■ Selection ■
--------------------------------

The northern section has experienced much larger fires than the southern section during the 20th century, as reflected in the mapped fire perimeters of the 1980–2013 time period (Fig. 2). Five fire years intersected the road transect over more than 50 km in the northern section after 1920, compared to none in the southern section (Fig. 3b). The large fire years of the 20th century in the northern section were more regularly spaced in time than the shorter fires of the southern section, which were mainly clustered during the 1910–1930 and 1990–2010 time periods (Fig. 4a, b). The largest fire year of the 19th century (1847) occurred mainly in the southern section, this fire being the only one that exceeded 50 km over the entire transect before 1922, suggesting that the two sections have experienced less contrasted fire sizes during the 19th century.

--------------------------------

■ Provided data ■

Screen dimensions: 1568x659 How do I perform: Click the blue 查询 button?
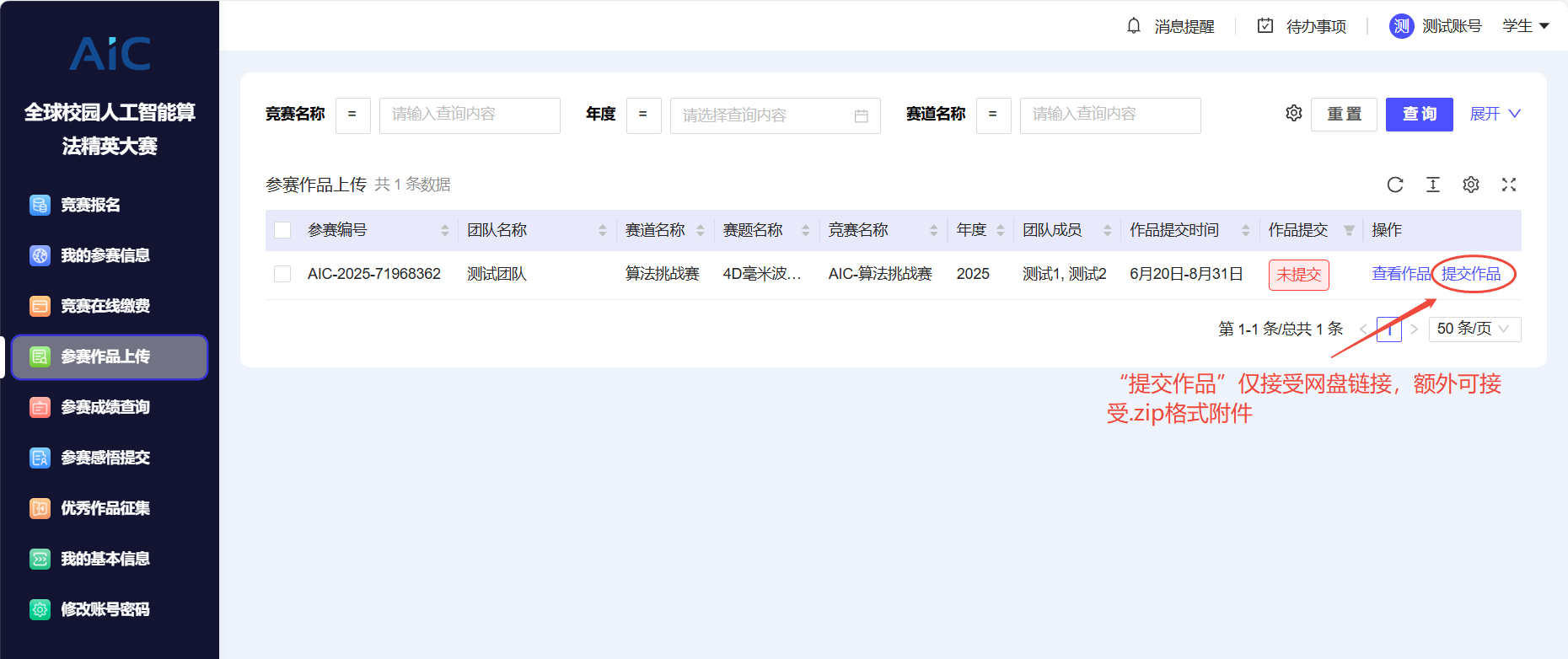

--------------------------------

■ What you will do ■
(a) Answer these questions from the fire-history passage, one line each:
(i) How many fire years intersected the road transect over more than 50 km in the northern section after 1920?
(ii) During which time periods were the southern section's shorter fires mainly clustered?
(iii) What was the largest fire year of the 19th century?
(b) Summarize the fire-history passage in two sentences.
(c) Pick up the fire-history passage after its final sentence and carry it forward.

■ Answer set ■
(a)
(i) Five.
(ii) 1910–1930 and 1990–2010.
(iii) 1847.

(b) During the 20th century, the northern section experienced much larger and more regularly spaced fires than the southern section, whose shorter fires were mainly clustered in 1910–1930 and 1990–2010. The largest fire year of the 19th century, 1847, occurred mainly in the southern section, suggesting that fire sizes in the two sections were less contrasted during that century.

(c)
Fire years were mostly asynchronous and length burned annually was not correlated (r = −0.08) between the northern and southern sections (Fig. S3). Of the 50 fire years recorded along the transect, only 12 were common to both the northern and southern sections. Nevertheless, when considering the total distance burned per 25-year time periods, the southern and northern sections have experienced remarkably synchronous trends of high burn rates since 1840, including an abrupt increase from ~1% yr⁻¹ to ~3% yr⁻¹ around 1920, and peaks of ~4% yr⁻¹ around 1940 and 2010 and depressions of ~1% yr⁻¹ around 1910 and 1970, respectively (Fig. 4d). In these two sections, the recent increase in burn rate is thus included within the range of variability of the 1840–2013 time period, although nearing its upper limit. In contrast, the intervening central section has been characterized by an almost complete absence of fire before the 2013 Eastmain fire, which intersected 88% of the section (Fig. 3a). Overall, the central section experienced a mean burn rate of 0.8% yr⁻¹, but this rate fall to 0.3% yr⁻¹ when excluding the 2013 fire.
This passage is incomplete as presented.